A lo largo de su historia, y al igual que muchos otros pueblos, los Estados Unidos han ido creando toda una mitología e iconografía nacionales, que les sirve para identificarse y explicarse como pueblo; y para encontrarle méritos a una historia que, como la de cualquier país, tiene sus claroscuros.
Por ejemplo, los maestros norteamericanos saturan a los chiquillos de primaria con la historia de Abraham Lincoln; quien, pobrecito, nació en una cabaña de troncos (igual que todos los niños en 1809), no aprendió a leer sino hasta los 14 años (igual que todos los niños de su era) y quien tenía que cortar su propia leña para calentar la mentada casa de troncos (como siguen haciéndolo quienes tienen casas en el campo, sean de troncos o no). Y ¡sorpresa!, pese a todo ello, llegó a presidente de la república y a adornar (dudosamente) las monedas de a centavo. La moraleja: ser de origen humilde no es excusa para no alcanzar las alturas; y el trabajo duro y honesto conduce al éxito.

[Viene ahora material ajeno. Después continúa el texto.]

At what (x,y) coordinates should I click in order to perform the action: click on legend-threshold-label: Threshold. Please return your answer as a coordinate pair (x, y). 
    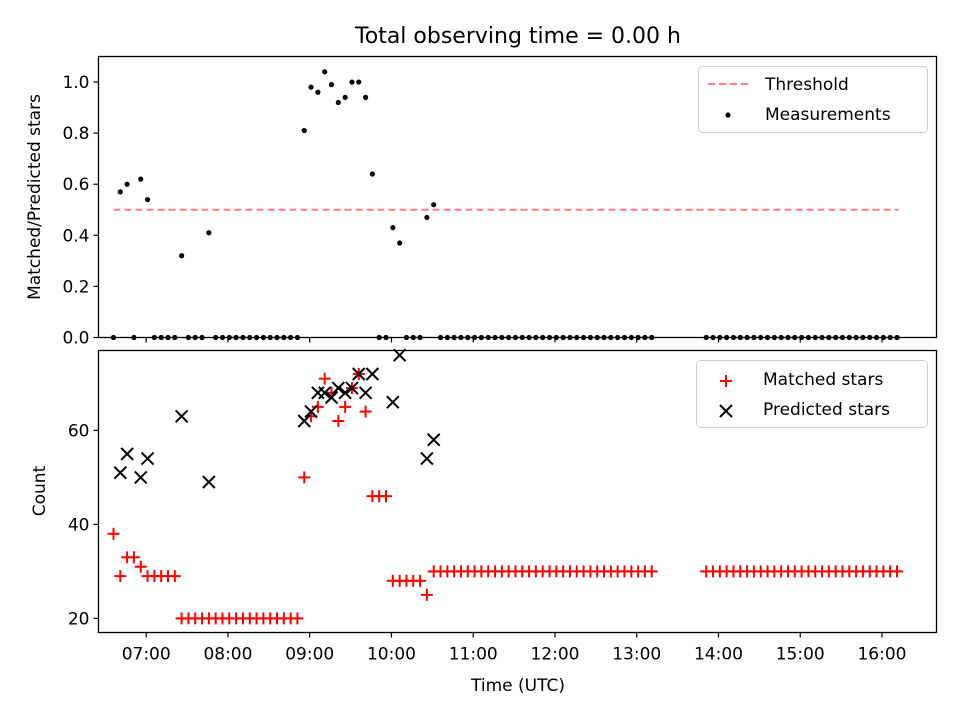
    Looking at the image, I should click on (806, 85).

Otro símbolo de la identidad colectiva norteamericana es el solitario justiciero: el que por sí solo busca hacer lo que considera es bueno y justo. Este ícono es generalmente representado por un pistolero del Viejo Oeste, que arriba a un pueblo amenazado; y él solito, sin depender de nadie ni esperar ningún tipo de ayuda o agradecimiento, se echa encima la misión de redimir desgracias y deshacer entuertos. Llega de ninguna parte, reparte guamazos y balazos, y luego se marcha con rumbo desconocido, de preferencia cabalgado hacia el sol poniéndose en el ocaso, y al son de música de armónica.
El problema es cuando la gente se cree los mitos; y no sólo eso, sino que pretende actuarlos; peor aún, cuando piensa que su accionar ha sido sancionado, ordenado, por Dios.
Fue lo que le ocurrió a un expresidiario norteamericano no muy cuerdo llamado Gary Faulkner, quien fuera aprehendido hace unos días en la turbulenta frontera entre Afganistán y Pakistán por autoridades de este último país. Y es que Faulkner andaba en esa violentísima tierra de nadie con el propósito de encontrar y ejecutar a Osama bin Laden. En su opinión, lo que no han podido hacer los ineptos Gobierno y Ejército de Estados Unidos, bien lo podía llevar a cabo ese ícono de la cultura popular norteamericana, el vengador solitario. Para mayor INRI, Faulkner acometió tan peliaguda misión porque, según él, Dios le había ordenado acabar con tan nefasto personaje.
Las autoridades paquistaníes le habían seguido la huella a Faulkner desde que entró al país. De manera tal que, cuando se enteraron de sus planes, decidieron acabar de tajo con la charada, antes de que el solitario justiciero hiciera algo de lo que luego hubiera que lamentarse.
Aquí podríamos sacar una moraleja: que cuando fallan los esfuerzos institucionales, colectivos, no falta el individuo emprendedor que, por propia iniciativa y calzonazos, trata de cumplir con el objetivo. Ya que tenga éxito es otra cuestión... especialmente si piensa que las órdenes se las dio el Güero Chuy.